SLIDESHOW: Playfest Challenges Student Actors

This semester’s 24-Hour Playfest hosted by Alpha Psi Omega began this past Saturday and finished on Sunday afternoon. Participants in Playfest were given a song, this year’s being “Valerie” by Amy Winehouse, to inspire the creation of short plays. The criteria this year was different than previous years, as the organization was experimenting with a new format. 

By Sunday afternoon, the show was comprised of two introductory performances that served as a starting point for the two eight-minute shows which were completed. The introductory performances were a compilation of largely improvisational acts that did not necessarily meet the specified criteria but were amusing and lighthearted.
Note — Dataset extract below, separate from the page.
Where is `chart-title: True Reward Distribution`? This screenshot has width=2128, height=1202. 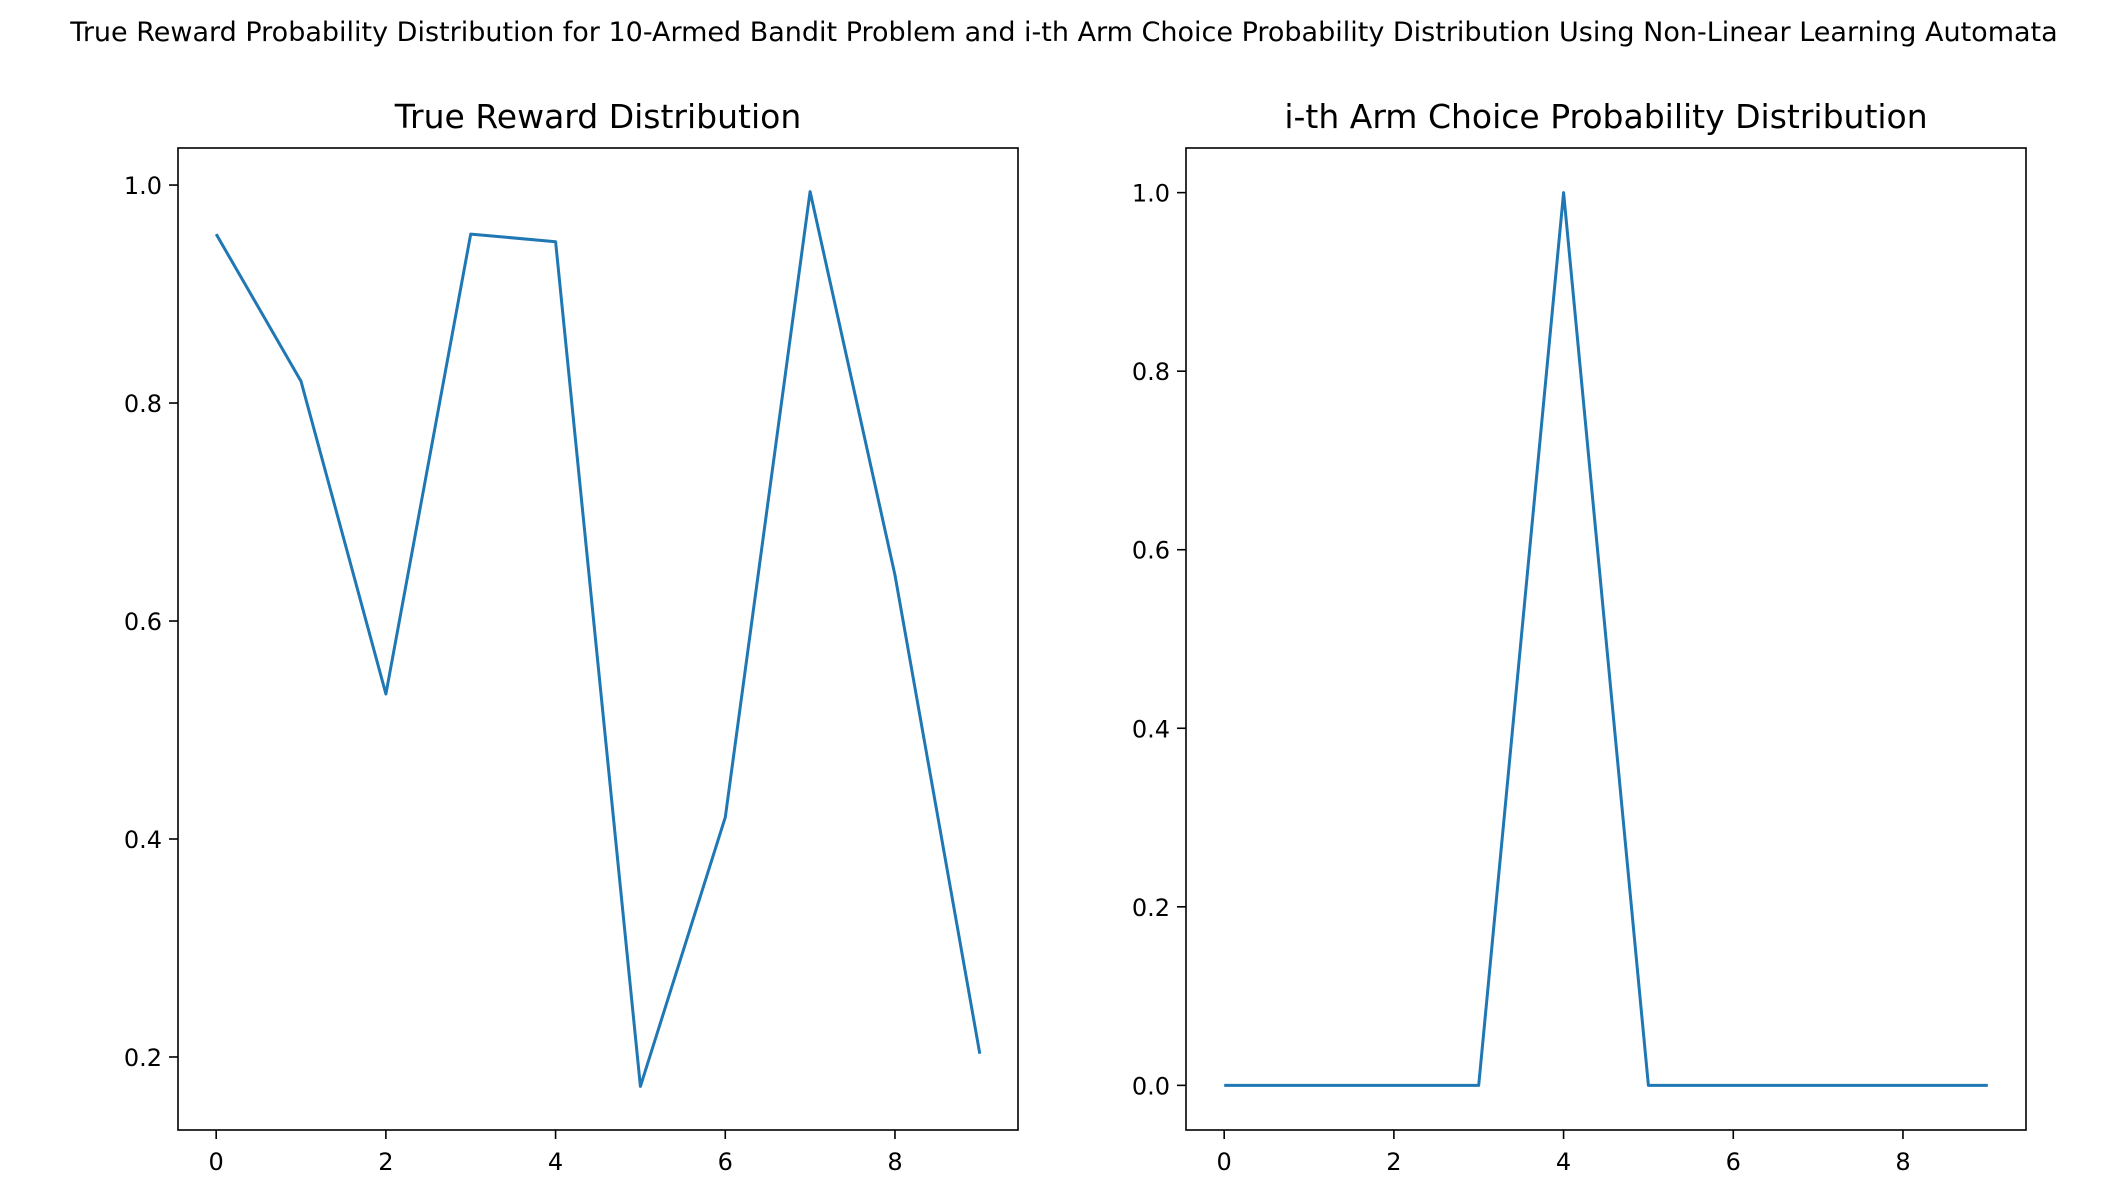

The first of the full-length shows was written by junior Brian Petty, directed by Michael Lingle and starred Steve Fallon, Julia Roccanova and Tommy Barbara. The performance was about a high school student named Valerie who had a great amount of promise until entering college, when her mother suddenly passed away, causing her to drop out of school and land on the path of drug addiction. The performance alternated between the narration of Valerie’s teacher and her experiences backtracking from her untimely death. The multi-scene play merged the two parallel storylines that finally intertwined at the character’s graduation.

“It was a challenge to remember a multitude of lines with such short time to rehearse and prepare,” said junior Steve Fallon.

The second performance was written and directed by Dan Kropa and starred Nick D’Ambrosia, Jenna O’Brien, Jordan Edwards and Caroline Harvey. The actors portrayed pet dogs, one on the brink of being neutered, and the show followed the interaction of the dogs and the touchy subject of being fixed. The relationships of the group are strained and romantic connections muddied.

The third and final play, also written by Kropa and directed by Nick Walsh, starred Warren Dolan and Kropa himself. The performance centered around two unborn twin brothers who discuss “the facts of the universe” only to forget them upon their birth despite how much they struggle to remember. The facts, however, are not of monumental importance but reveal odd “truths” about mostly people but also a wide variety of subjects.

The 24-Hour Playfest, which took place in the Sharp Theater, was a culmination of the hard work of student playwrights and actors who had little time to prepare their material. The event occurs every semester, and Alpha Psi Omega hopes that in the future it will gain even more exposure for the benefit of the performers and the student body.